解くべき問題 —
a: 本文によると、高岡先生が京都大学原子炉実験場の今中哲二先生に質問したのは何月何日ですか。
b: 下の記録をすべて、一行ずつそのまま書き写してください。画像は答えに含めないでください。
::: 本文抜粋 :::
水俣病、原爆症の経験を福島へ 熊本市でシンポ:高岡滋先生のコメント
少し前になりますが、表記の内容のシンポが熊本で開かれました。
水俣病、原爆症の経験を福島へ 熊本市でシンポ
ぼくは、残念ながら聞きに行けなかったのですが、最近、東京新聞も原田先生の記事で紹介していたようです。
http://heiheihei.cocolog-nifty.com/blog/2011/09/9812-7d28.html
その後、このシンポにも参加され、長く水俣病の診療・研究を続けてきた高岡滋先生と、FaceBookでやりとりをして、いろいろ教えてもらったので、こちらにご紹介します。
やりとりの最初は、高岡先生が、以下のようにガンダーセンのビデオを紹介するところから始まりました。ぼくは、ガンダーセンの以前の発言が気になっていたので、批判のコメントをしたのですが、その後、話題の流れで、水俣の話をいろいろ教えて頂き、高岡先生が、何を心配されているのか、恥ずかしながら、ようやく理解できたという感じです。
●【高岡先生】
以前から気になっていたのですが、4月に、福島第一原発三号機で使用済み核燃料が1マイル以上吹き飛んだということをアーニー・ガンダーセンが言っていました。
これについて、9月8日、京都大学原子炉実験場の今中哲二先生に質問をしてみました。
今中先生は、使用済み核燃料プールが損傷していること自体を否定し、ガンダーセンの発言に根拠がなく信用できないと言っておられました。
このことには、三号機の爆発が核爆発であったのか否かを含めて、多くの人々が興味を持っておられます。最近、ガンダーセンが、三号機の使用済み核燃料プールの問題について、さらに掘り下げた意見を述べていますのでご紹介いたします。
http://bit.ly/qcOqqY
このビデオのひとつ前のガンダーセンの解説も追加しておきます。このなかで、NRCは、「燃料プールは損傷していない」と言いながら、1cmの燃料が1マイル離れたところで発見されたものを原子炉の中から出てきたと主張しています。ガンダーセンは根拠なしに述べているのではなく、具体的にNRCの報告書のページまで述べています。ガンダーセンは、燃料プールからのものであってもなくても大変なことと言っています。
http://bit.ly/oZDu6W
最初のガンダーセンのビデオを紹介したページも、プルトニウムについての情報を含んでおり、ホットパーティクルについてのガンダーセンの解説がありますので、紹介しておきます。
::: 提供された記録 :::
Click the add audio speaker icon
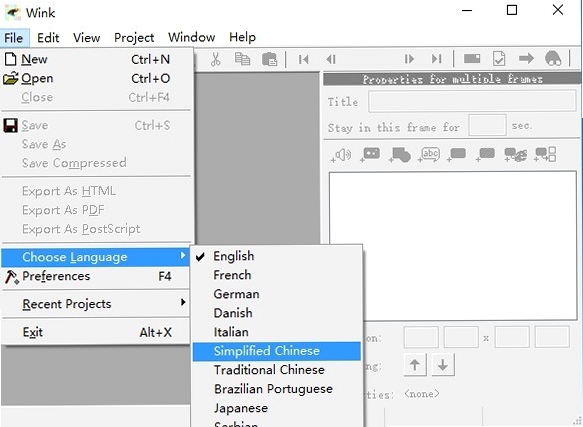click(341, 155)
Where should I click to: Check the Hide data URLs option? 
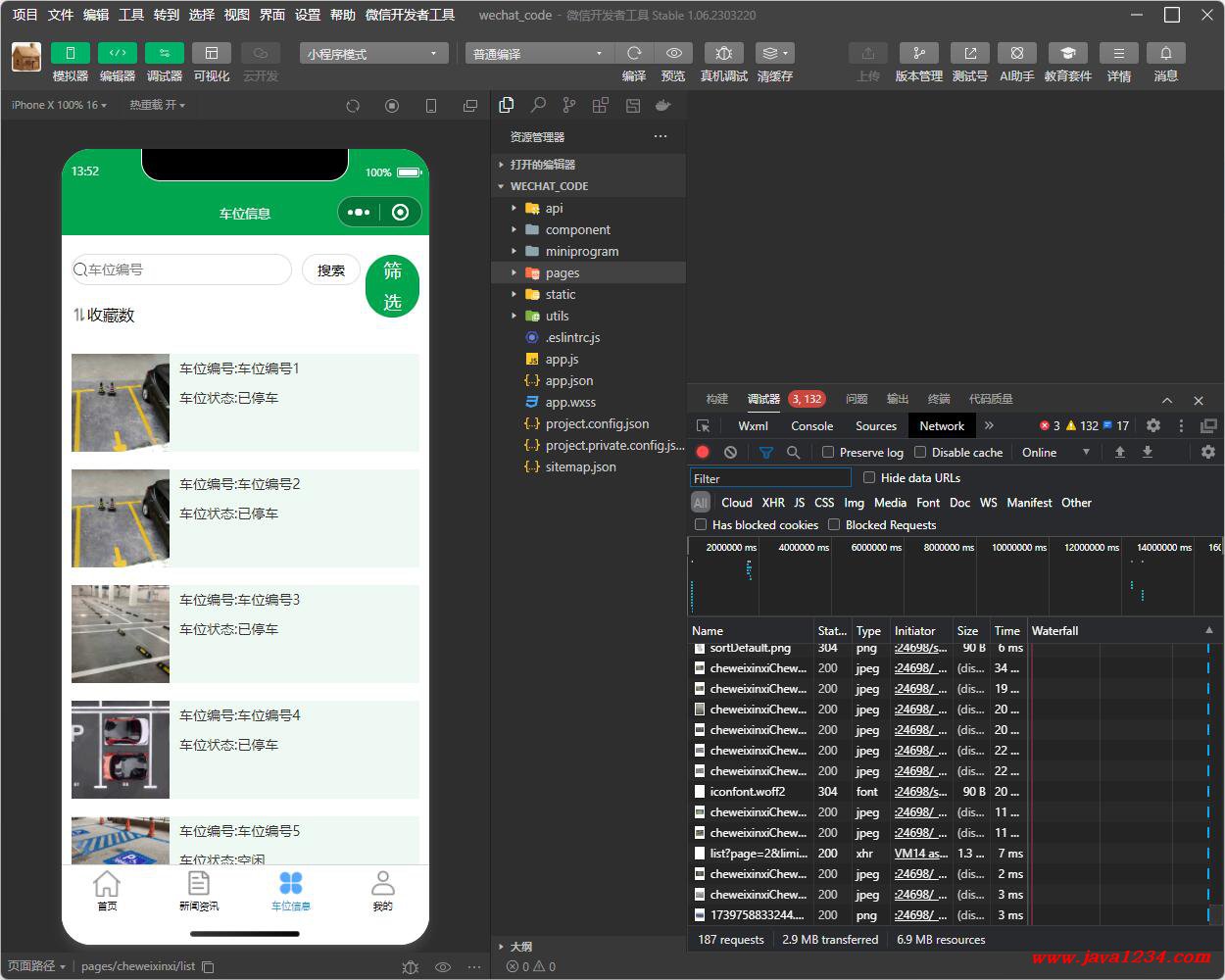pyautogui.click(x=869, y=477)
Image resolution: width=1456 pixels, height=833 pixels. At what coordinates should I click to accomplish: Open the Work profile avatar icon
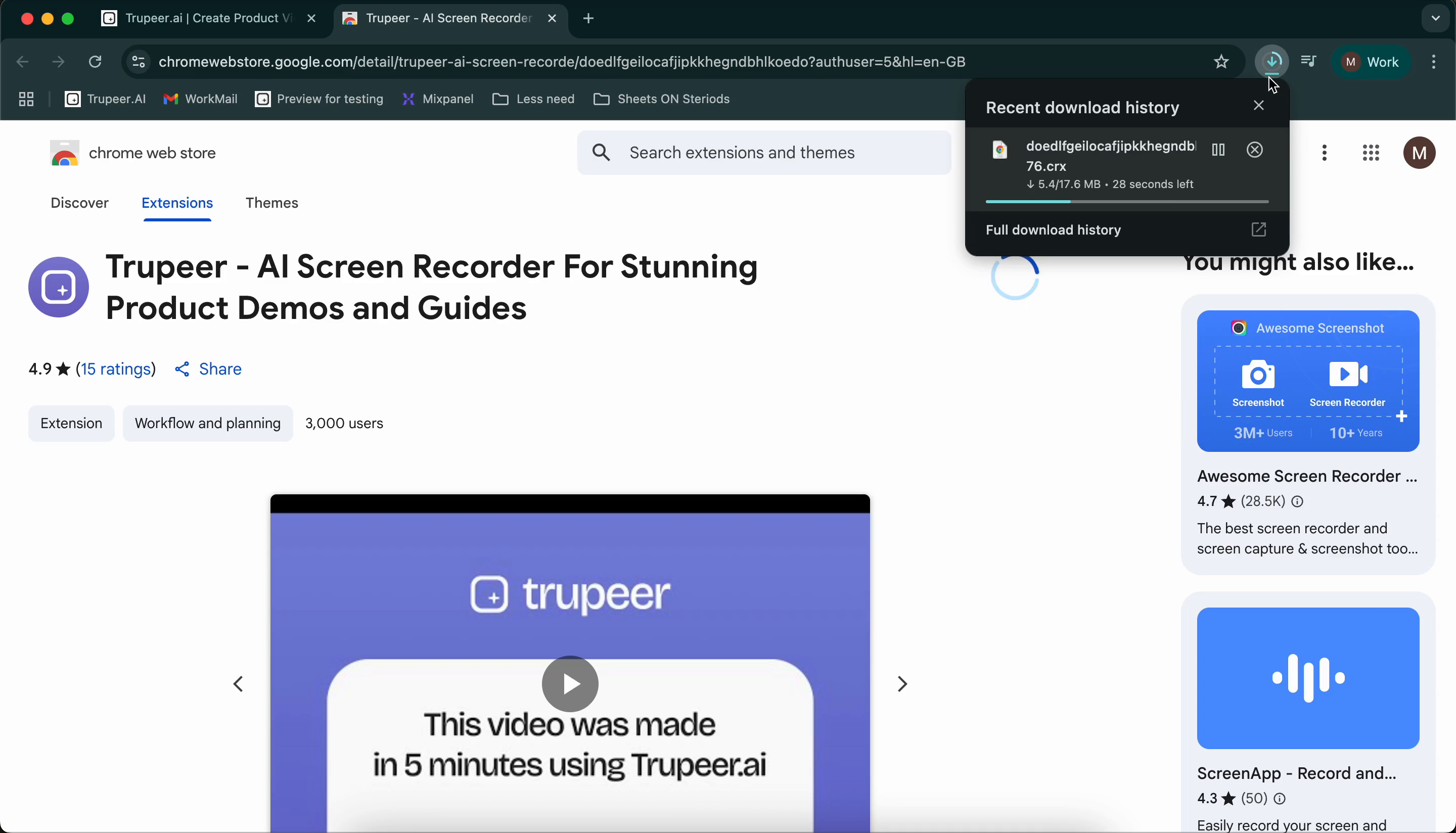(x=1372, y=62)
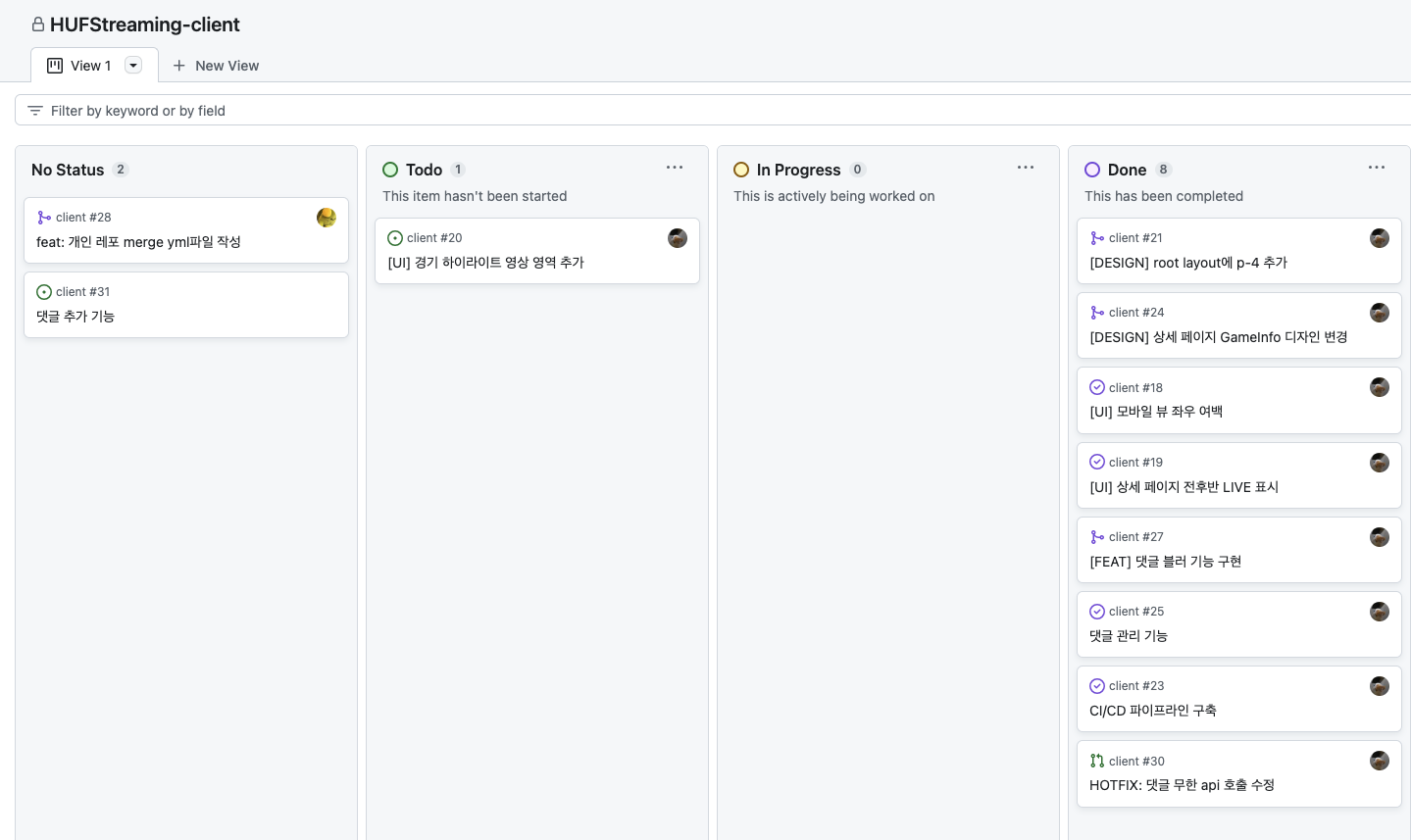Click the assignee avatar on client #28 card
Viewport: 1411px width, 840px height.
coord(327,218)
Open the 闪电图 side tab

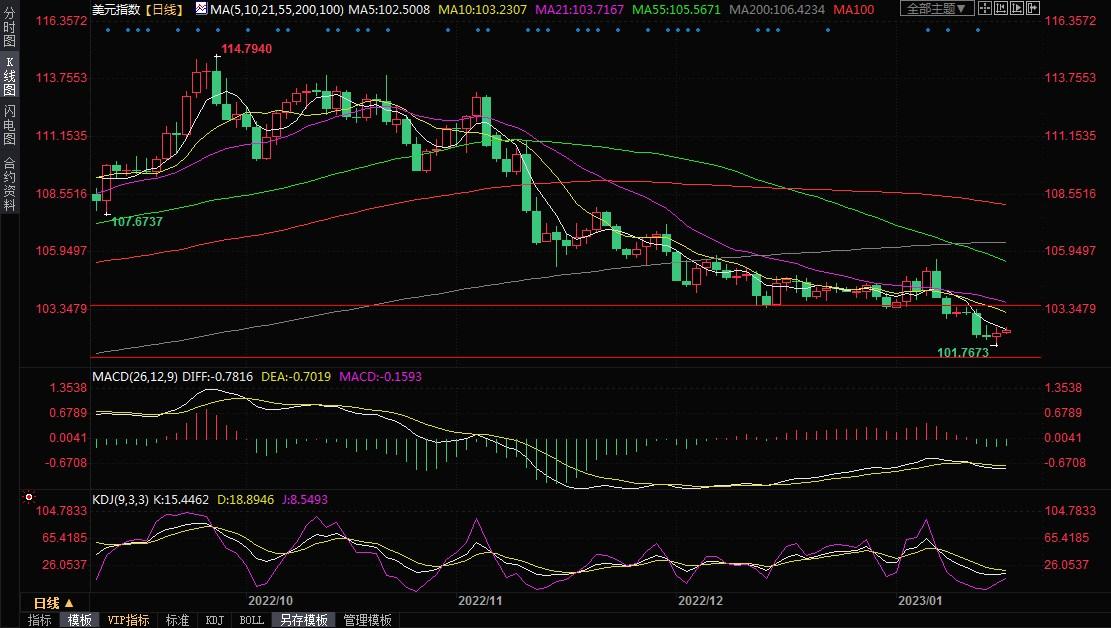(10, 124)
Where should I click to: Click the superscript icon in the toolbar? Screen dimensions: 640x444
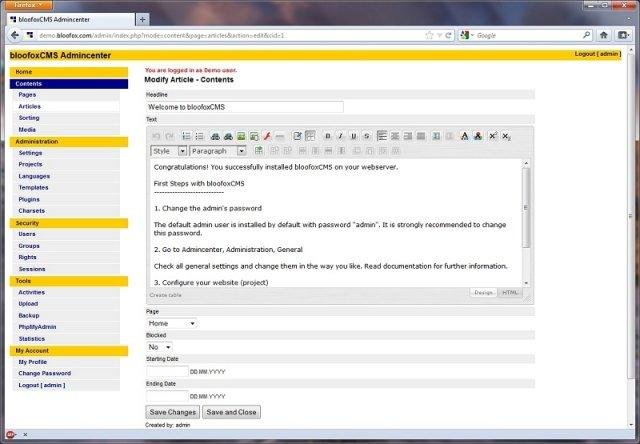tap(493, 136)
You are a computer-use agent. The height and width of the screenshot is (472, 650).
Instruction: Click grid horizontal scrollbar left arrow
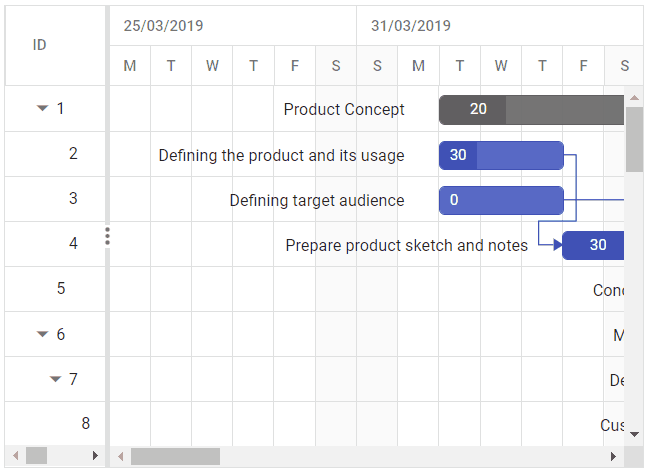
:::
期待される結果 —
a: 9月8日

b:
Click the add audio speaker icon
click(341, 155)
Where should I click to: Check the Hide data URLs option? 
pyautogui.click(x=869, y=477)
Image resolution: width=1456 pixels, height=833 pixels. At what coordinates should I click to accomplish: Open the Work profile avatar icon
(x=1372, y=62)
Click the assignee avatar on client #28 card
Viewport: 1411px width, 840px height.
coord(327,218)
Open the 闪电图 side tab

(10, 124)
Where should I click to: Click the superscript icon in the toolbar? Screen dimensions: 640x444
tap(493, 136)
You are a computer-use agent. The height and width of the screenshot is (472, 650).
Instruction: Click grid horizontal scrollbar left arrow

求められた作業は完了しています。